╭─ Dataset
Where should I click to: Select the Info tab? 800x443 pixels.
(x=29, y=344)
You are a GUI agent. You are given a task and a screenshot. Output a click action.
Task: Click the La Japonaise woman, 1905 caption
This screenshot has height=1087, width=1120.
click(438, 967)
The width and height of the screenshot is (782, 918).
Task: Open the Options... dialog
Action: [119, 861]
╰─
Task instructions: Print the entire listing above again, line for line, with nothing changed.

Reply:
Where should I click to: Select the Info tab? 800x443 pixels.
(x=29, y=344)
You are a GUI agent. You are given a task and a screenshot. Output a click action.
Task: Click the La Japonaise woman, 1905 caption
This screenshot has height=1087, width=1120.
click(438, 967)
The width and height of the screenshot is (782, 918).
Task: Open the Options... dialog
Action: [119, 861]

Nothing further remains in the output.